Aufgaben:
1 > Gib aus dem Lesetext über VHS Or Beta den Abschnitt von „Zum Teufel mit“ bis „in die Tasche.“ wortgetreu wieder.
2 > Fass den Absatz im Lesetext über VHS Or Beta, der mit „Nicht wahr, schon der Name der Band“ beginnt, als kurze Liste zusammen.
3 > Zähl alle Bands auf, die der Lesetext über VHS Or Beta außer VHS Or Beta selbst nennt.

Zum Teufel mit den Standards! Ein Hoch auf die Vielfältigkeit! Die Amerikaner von VHS Or Beta klingen wie der große Bruder von Daft Punk und stecken dabei die 80er in die Tasche.

Nicht wahr, schon der Name der Band führt ganz tief in die 80er Jahre. Wo es drei verschiedene Standards für Videorekorder gab (die u.a. so schön alberne Namen wie Betamax oder – zukunftsweisend! – Video 2000 hatten), was bei den einen rotweincolagekrönte Endlosdiskussionen auslöste über die Frage, welches System das bessere war, während andere nur damit haderten, dass man die Kassetten des einen nicht im Player des anderen abspielen konnte. Finstere Zeit der Doppel- und Dreifachstandards, undenkbar im Zeitalter der Abwärtskompatibilität! Und auch sonst schüttelt’s so manchen ja beim Gedanken an Karottenjeans, Stirnbänder und "Formel Eins".

Es gab aber auch, man mag es ruhig glauben, Gutes in der Zeit des NATO-Doppelbeschlusses und der christdemokratischen Wende, und das war zum Großteil der populären Musik geschuldet. Es gab gute und auch eher schlechte Musik, und genau diese beiden Lager versöhnen komischer-, aber auch eleganterweise VHS Or Beta. Duran Duran, New Order, Pet Shop Boys, The Cure, diese Stimmen eines Jahrzehnts tauchen alle wieder auf, und sehr viel angenehmer als in den grassierenden Nostalgie-Shows. Sie werden nämlich "reamalgamisiert" oder wie das ganz bestimmt nicht heißt. VHS Or Beta sind jedenfalls sowas wie die "Wild Boys" des neuen Jahrtausends. "Night On Fire", der Titelsong Ihres zweiten Longplayers ("Le Funk" aus dem Jahr 2001 war übrigens noch rein instrumental) ist ein gutes Beispiel dafür. Es könnte sich genau so auf einem Tape befinden, das während einer Top100-Radiosendung des Südwestrundfunks 1984 aufgenommen wurde – es würde nicht weiter auffallen mit seinen fetten Bässen, den aufdringlichen Synthies und der Robert-Smith-Stimme von Craig Pfunder. Dann, bei Instrumentalstücken vor allem ("Dynamize"), klingen VHS Or Beta plötzlich aus dem Stand wie der große Bruder von Daft Punk oder eine Lollipop-Version von The Rapture. Und schon eine Minute später fühlt man sich wieder in die Zeit zurückversetzt, als die 90er noch jung waren und das Versprechen der ewigen Lustbarkeit noch glaubhaft. "No Cabaret!" oder "Forever" sind herzhafte Partybrötchen. Darauf noch eine Cola mit Rotwein.

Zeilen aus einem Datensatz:
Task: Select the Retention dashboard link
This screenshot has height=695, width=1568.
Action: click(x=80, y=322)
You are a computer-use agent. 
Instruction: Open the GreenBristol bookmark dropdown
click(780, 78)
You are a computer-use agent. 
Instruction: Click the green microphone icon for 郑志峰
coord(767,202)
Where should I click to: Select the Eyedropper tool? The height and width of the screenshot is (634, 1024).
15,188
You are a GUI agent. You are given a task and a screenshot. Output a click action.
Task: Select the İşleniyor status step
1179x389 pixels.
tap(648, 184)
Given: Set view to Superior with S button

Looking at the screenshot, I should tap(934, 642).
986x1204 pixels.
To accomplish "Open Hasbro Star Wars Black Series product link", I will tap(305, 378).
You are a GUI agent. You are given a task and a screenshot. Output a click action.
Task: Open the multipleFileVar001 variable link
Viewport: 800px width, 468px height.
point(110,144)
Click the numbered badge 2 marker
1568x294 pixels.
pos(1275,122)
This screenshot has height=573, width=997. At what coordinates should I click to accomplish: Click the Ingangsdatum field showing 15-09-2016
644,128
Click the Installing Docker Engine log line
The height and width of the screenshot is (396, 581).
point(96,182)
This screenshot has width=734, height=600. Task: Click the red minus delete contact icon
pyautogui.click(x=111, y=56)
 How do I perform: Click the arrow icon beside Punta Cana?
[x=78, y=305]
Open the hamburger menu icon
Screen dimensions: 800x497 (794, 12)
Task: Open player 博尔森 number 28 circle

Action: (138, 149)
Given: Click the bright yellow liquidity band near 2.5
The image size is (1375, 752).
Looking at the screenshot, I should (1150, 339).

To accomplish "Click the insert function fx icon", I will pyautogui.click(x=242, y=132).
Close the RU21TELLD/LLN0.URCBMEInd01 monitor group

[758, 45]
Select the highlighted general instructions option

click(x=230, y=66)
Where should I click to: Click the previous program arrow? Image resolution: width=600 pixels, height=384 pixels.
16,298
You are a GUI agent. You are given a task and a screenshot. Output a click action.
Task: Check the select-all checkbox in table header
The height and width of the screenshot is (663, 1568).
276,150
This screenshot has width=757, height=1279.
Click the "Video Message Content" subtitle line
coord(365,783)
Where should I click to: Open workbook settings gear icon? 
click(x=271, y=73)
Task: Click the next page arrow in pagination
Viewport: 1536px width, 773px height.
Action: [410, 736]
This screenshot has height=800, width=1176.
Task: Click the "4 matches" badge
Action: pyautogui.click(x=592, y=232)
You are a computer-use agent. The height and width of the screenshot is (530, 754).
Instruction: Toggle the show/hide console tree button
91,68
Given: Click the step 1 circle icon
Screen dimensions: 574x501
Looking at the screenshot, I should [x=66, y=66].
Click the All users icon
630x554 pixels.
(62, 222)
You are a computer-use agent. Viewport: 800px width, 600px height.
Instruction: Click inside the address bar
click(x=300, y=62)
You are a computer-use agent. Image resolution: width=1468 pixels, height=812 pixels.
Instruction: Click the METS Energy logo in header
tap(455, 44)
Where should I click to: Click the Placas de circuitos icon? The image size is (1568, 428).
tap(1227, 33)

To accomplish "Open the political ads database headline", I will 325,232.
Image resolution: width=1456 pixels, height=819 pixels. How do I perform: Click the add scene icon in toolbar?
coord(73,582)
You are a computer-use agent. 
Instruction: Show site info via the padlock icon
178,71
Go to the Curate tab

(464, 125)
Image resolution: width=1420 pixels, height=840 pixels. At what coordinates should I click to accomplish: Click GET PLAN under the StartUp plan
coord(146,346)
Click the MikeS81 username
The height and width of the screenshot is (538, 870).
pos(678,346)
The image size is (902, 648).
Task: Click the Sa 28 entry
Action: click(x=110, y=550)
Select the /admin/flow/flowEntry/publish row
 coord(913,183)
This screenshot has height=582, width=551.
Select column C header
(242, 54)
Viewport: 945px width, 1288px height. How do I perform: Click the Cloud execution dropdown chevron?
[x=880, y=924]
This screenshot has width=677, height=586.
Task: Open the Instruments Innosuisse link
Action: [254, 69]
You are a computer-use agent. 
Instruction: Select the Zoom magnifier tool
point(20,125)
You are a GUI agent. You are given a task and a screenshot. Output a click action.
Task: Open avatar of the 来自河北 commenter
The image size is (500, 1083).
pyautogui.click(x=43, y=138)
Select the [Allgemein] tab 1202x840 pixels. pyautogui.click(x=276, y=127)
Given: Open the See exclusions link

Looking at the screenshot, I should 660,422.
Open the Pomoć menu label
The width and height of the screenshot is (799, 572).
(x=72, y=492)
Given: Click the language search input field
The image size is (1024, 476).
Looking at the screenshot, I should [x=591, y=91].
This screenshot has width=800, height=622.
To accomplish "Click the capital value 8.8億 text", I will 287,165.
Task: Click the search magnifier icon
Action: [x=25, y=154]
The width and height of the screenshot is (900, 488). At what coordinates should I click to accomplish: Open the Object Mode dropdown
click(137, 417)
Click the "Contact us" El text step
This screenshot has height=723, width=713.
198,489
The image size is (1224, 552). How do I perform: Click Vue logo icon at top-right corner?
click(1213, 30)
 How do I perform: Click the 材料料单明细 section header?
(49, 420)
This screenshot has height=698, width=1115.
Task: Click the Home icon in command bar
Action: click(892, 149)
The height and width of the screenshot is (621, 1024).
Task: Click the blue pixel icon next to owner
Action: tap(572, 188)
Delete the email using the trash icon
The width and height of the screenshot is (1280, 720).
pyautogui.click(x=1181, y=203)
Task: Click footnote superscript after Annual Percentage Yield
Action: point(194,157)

Lösungen:
1 >
Zum Teufel mit den Standards! Ein Hoch auf die Vielfältigkeit! Die Amerikaner von VHS Or Beta klingen wie der große Bruder von Daft Punk und stecken dabei die 80er in die Tasche.

2 >
- Der Bandname führt weit zurück in die 80er Jahre.
- Damals gab es drei verschiedene Standards für Videorekorder, darunter Betamax und Video 2000.
- Die einen diskutierten endlos darüber, welches System das bessere war.
- Die anderen ärgerten sich, dass man die Kassetten des einen Systems nicht im Player des anderen abspielen konnte.
- Im Zeitalter der Abwärtskompatibilität ist so etwas undenkbar.
- Viele schüttelt es auch beim Gedanken an Karottenjeans, Stirnbänder und „Formel Eins“.

3 >
- Daft Punk
- Duran Duran
- New Order
- Pet Shop Boys
- The Cure
- The Rapture